La Cour des comptes a publié un rapport accablant sur la gestion des ressources humaines de la Direction générale de l'aviation civile (DGAC), l'organisme responsable du contrôle aérien en France. Le rapport met en lumière une forte hausse des retards, un temps de travail des contrôleurs nettement inférieur aux standards du secteur, et un protocole social à la fois coûteux et peu efficace. Avec un trafic revenu à son niveau d'avant la pandémie, la France est devenue l'un des plus mauvais élèves de la gestion du trafic aérien européen, une situation qui impacte directement les pilotes et contrôleurs aériens en formation.
**Retards et pression européenne**
Selon la Cour, la capacité de la DGAC à écouler le trafic sans retards ni annulations s'est dégradée depuis la fin du Covid. L'été dernier, un record de retards a été enregistré, avec plus de 3 minutes 30 secondes de retard moyen par vol attribuable au contrôle aérien, plaçant la France parmi les mauvais élèves du ciel européen. Eurocontrol avait déjà identifié l'espace aérien géré par la DSNA (Direction des services de la navigation aérienne), la branche opérationnelle de la DGAC, comme l'un des points chauds du continent, avec plus de 3 minutes de retard en route par vol. Cette performance est inférieure à la moyenne européenne et loin du niveau de 2019. La Cour évoque un « problème européen » et un risque de sanctions pour la France.
**Temps de travail, salaires et fin des clairances**
Le rapport passe au crible l'organisation du travail des 3 800 contrôleurs aériens, qui exercent jusqu'à 59 ans. Il relève un volume annuel de travail d'environ 1 420 heures, contre 1 607 heures en moyenne pour les autres salariés du secteur. Cet écart correspond à un rythme équivalent à « trois jours de travail par semaine », incluant les pauses réglementaires et des récupérations parfois accordées de façon peu transparente. La Cour salue la quasi-disparition des « clairances », ces autorisations informelles et illégales qui permettaient à des contrôleurs de quitter plus tôt leur poste. Elle se félicite également du déploiement de badgeuses biométriques dans les tours et centres de contrôle, déjà en place à 80 % des sites, pour tracer précisément la présence et le temps de travail, notamment après l'incident grave de Bordeaux-Mérignac.
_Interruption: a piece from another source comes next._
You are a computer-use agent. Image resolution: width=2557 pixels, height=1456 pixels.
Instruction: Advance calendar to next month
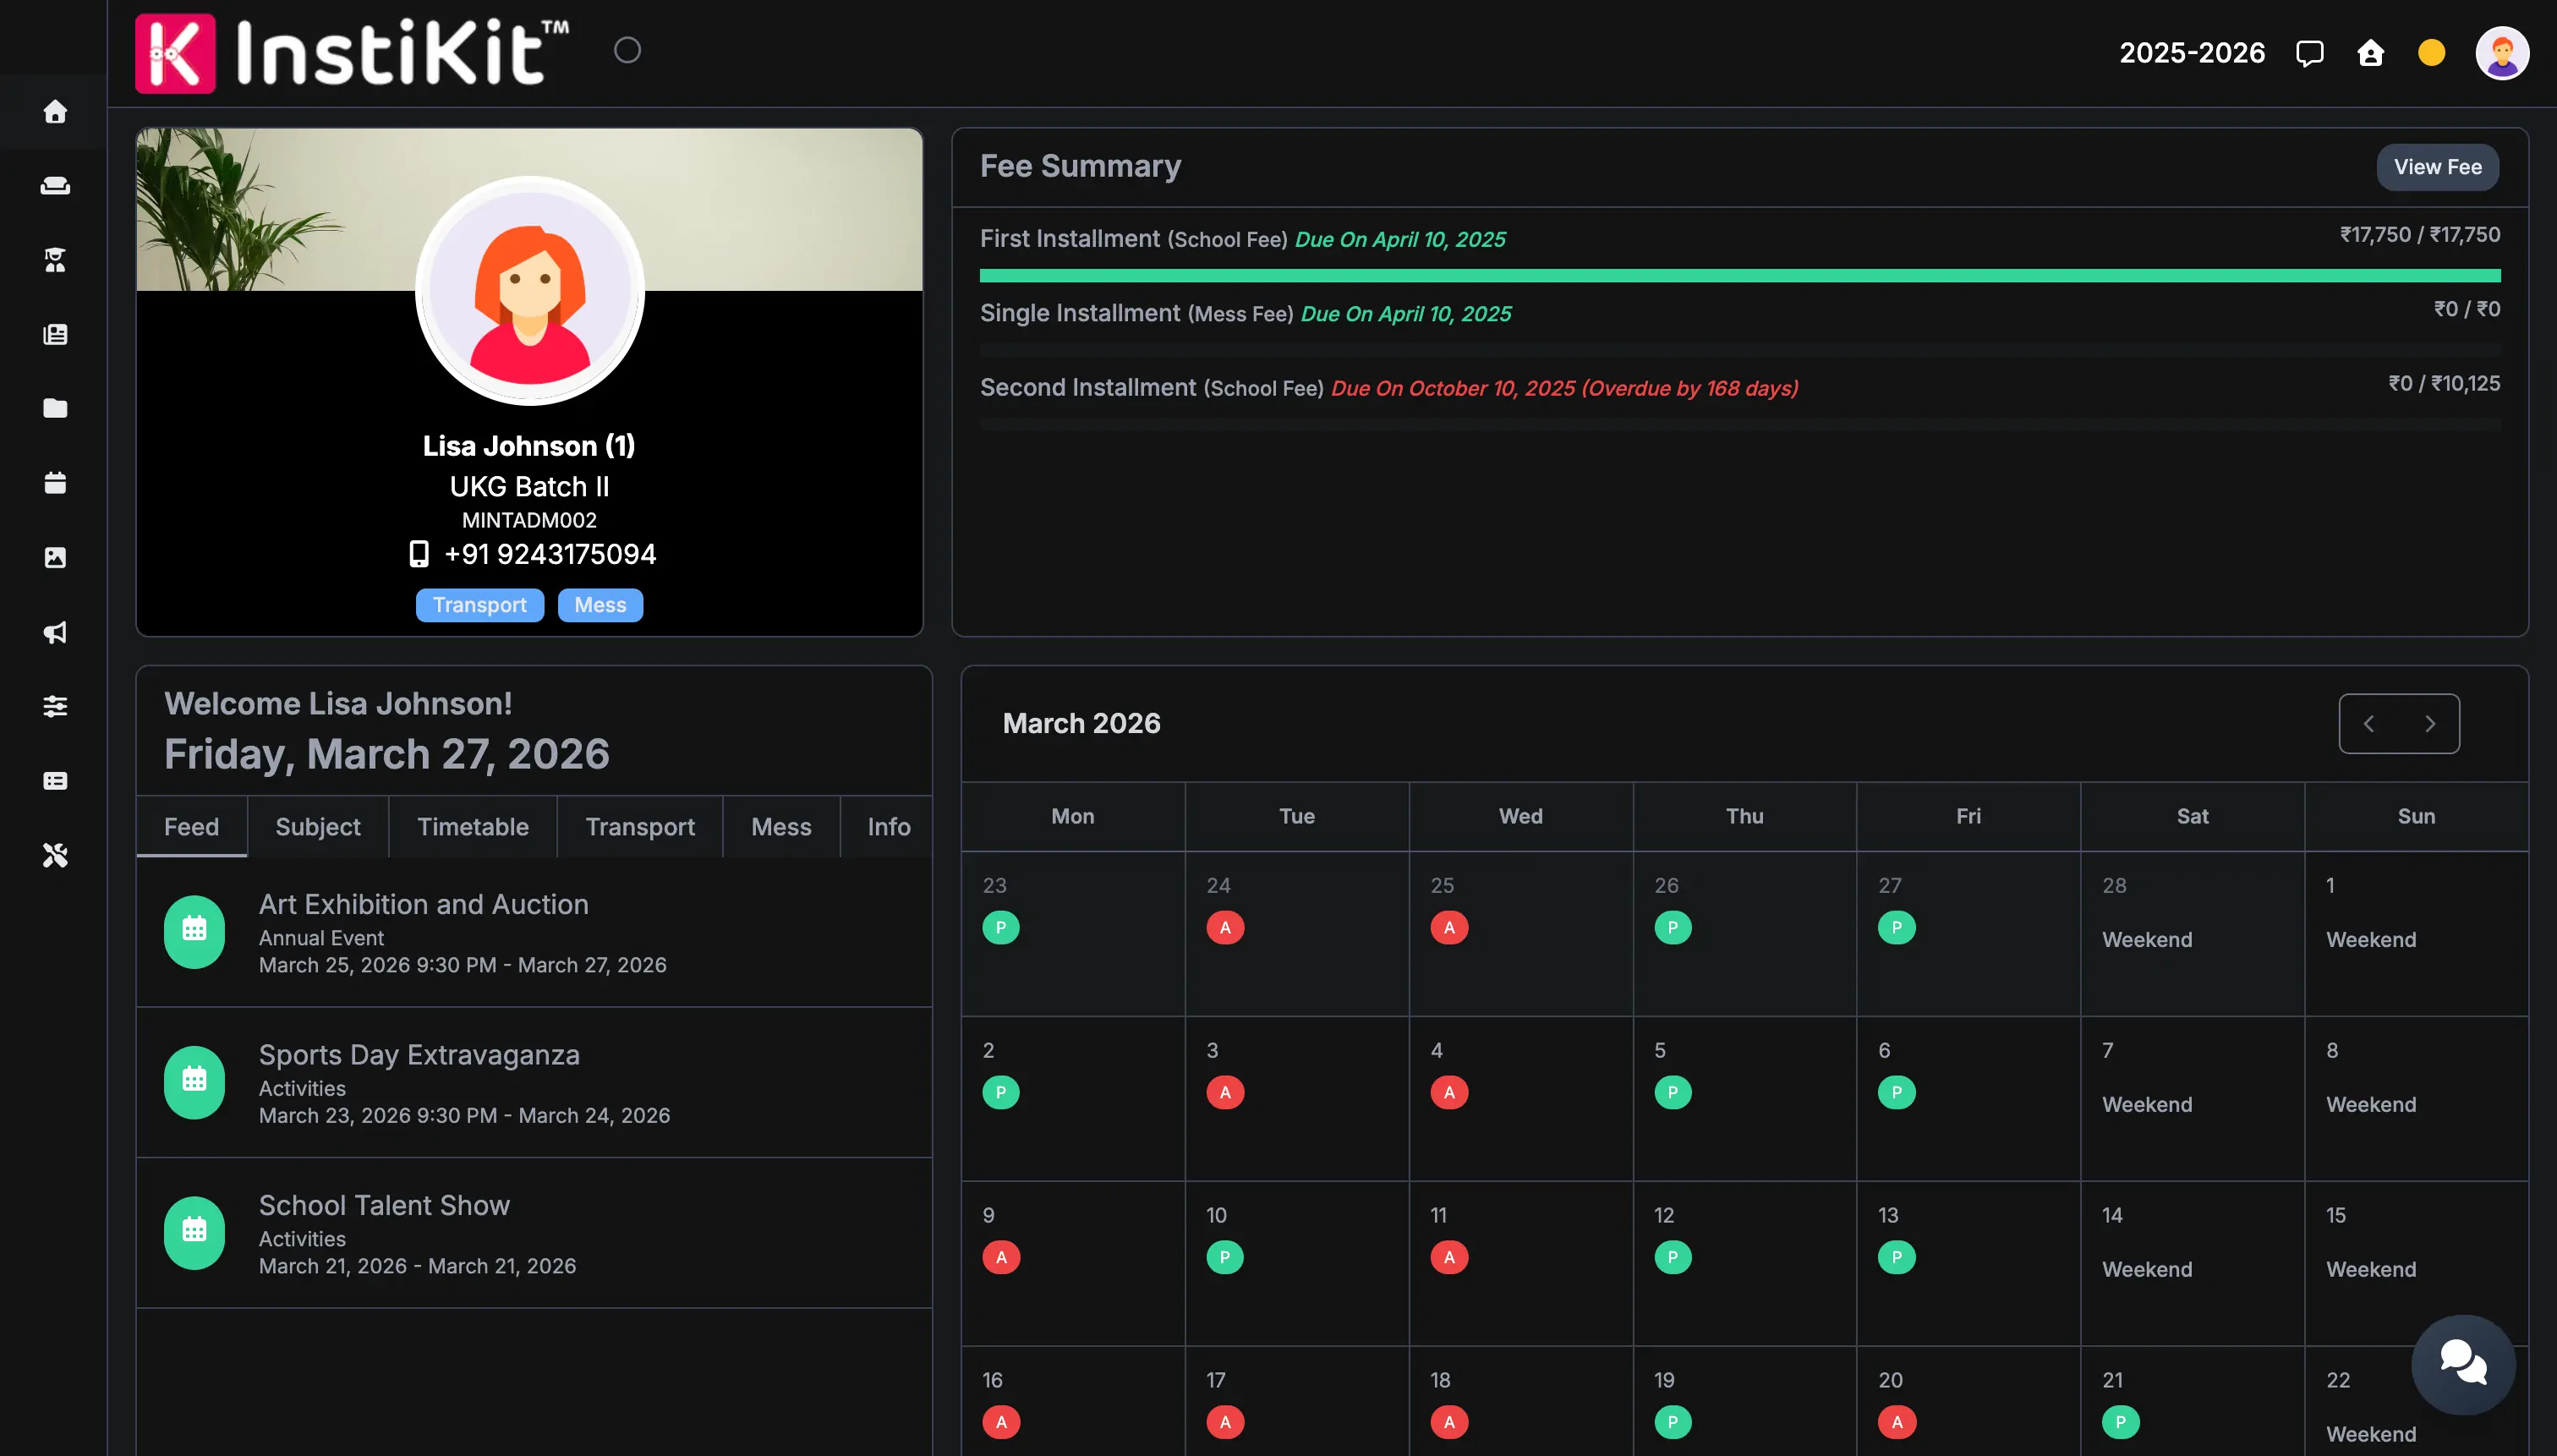(x=2430, y=723)
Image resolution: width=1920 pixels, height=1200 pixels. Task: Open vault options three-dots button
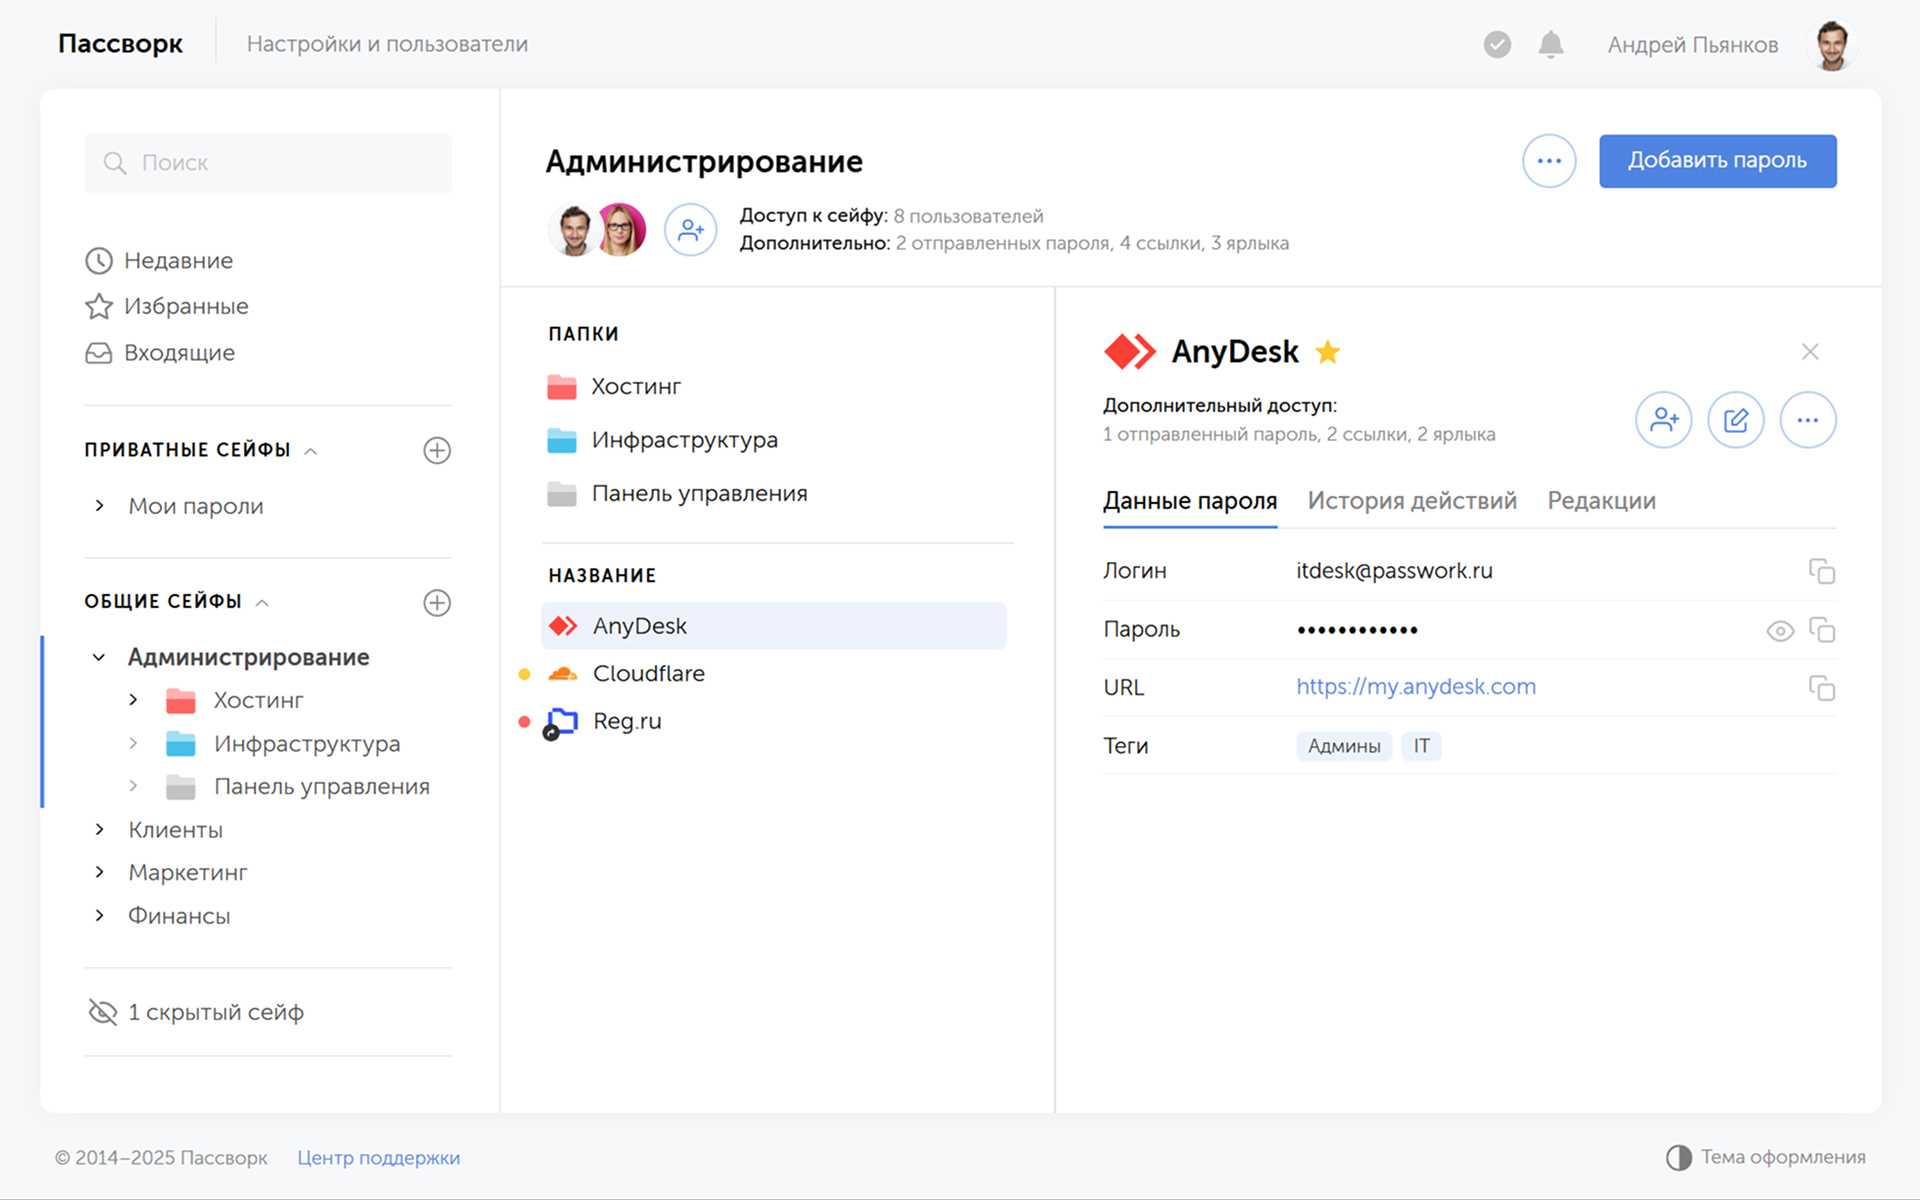1549,161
**Un protocole social coûteux**
Au cœur des critiques figure le protocole social 2023-2027, signé en 2024, qui introduit des contreparties de productivité et de flexibilité en échange d'une revalorisation salariale substantielle. La DGAC s'est engagée sur un coût global de 95 millions d'euros d'ici 2027, soit +7,2 % de masse salariale en trois ans, dont 77 % au bénéfice des contrôleurs, qui ne représentent qu'un tiers des effectifs. Les rémunérations des contrôleurs auraient ainsi augmenté en moyenne d'environ 16 %, soit près de 1 500 euros brut par mois supplémentaires. Mais la Cour estime que la nouvelle organisation du travail « reste encore très rigide par rapport à l'évolution du trafic aérien » et continue d'imposer des restrictions de trafic en période de pointe.
**Grèves et service minimum**
Le rapport insiste sur la « conflictualité » traditionnelle du contrôle aérien français, avec un nombre élevé de jours de grève malgré un dialogue social jugé structuré. En 2025, son niveau a été supérieur à la moyenne des dernières années, malgré le nouveau protocole social. La Cour rappelle l'impact des mouvements sociaux sur le trafic, avec jusqu'à 50 % de vols annulés dans le Sud-Est et 25 % dans les aéroports parisiens. Elle pointe l'abaissement du niveau de service minimum depuis 2025, qui réduit le nombre de vols assurés pendant les grèves, et recommande de le réajuster pour garantir au moins 65 % du trafic prévu, comme les années antérieures.
**Vague de départs et changement de statut**
La DGAC fait face à un défi majeur de renouvellement de ses effectifs opérationnels : contrôleurs aériens, ingénieurs électroniciens et techniciens représentent 66 % des 10 320 agents, et 30 % d'entre eux partiront à la retraite dans les dix ans. Sans une gestion prévisionnelle des emplois et des compétences plus rigoureuse, cette vague de départs risque d'aggraver les retards. Face à l'endettement de la DGAC, au retard de modernisation des équipements et aux dérives sur le coût du protocole, la Cour préconise un plan d'action strict et juge « souhaitable » d'étudier la transformation du statut de la DGAC en établissement public, en veillant aux enjeux de souveraineté et de sécurité.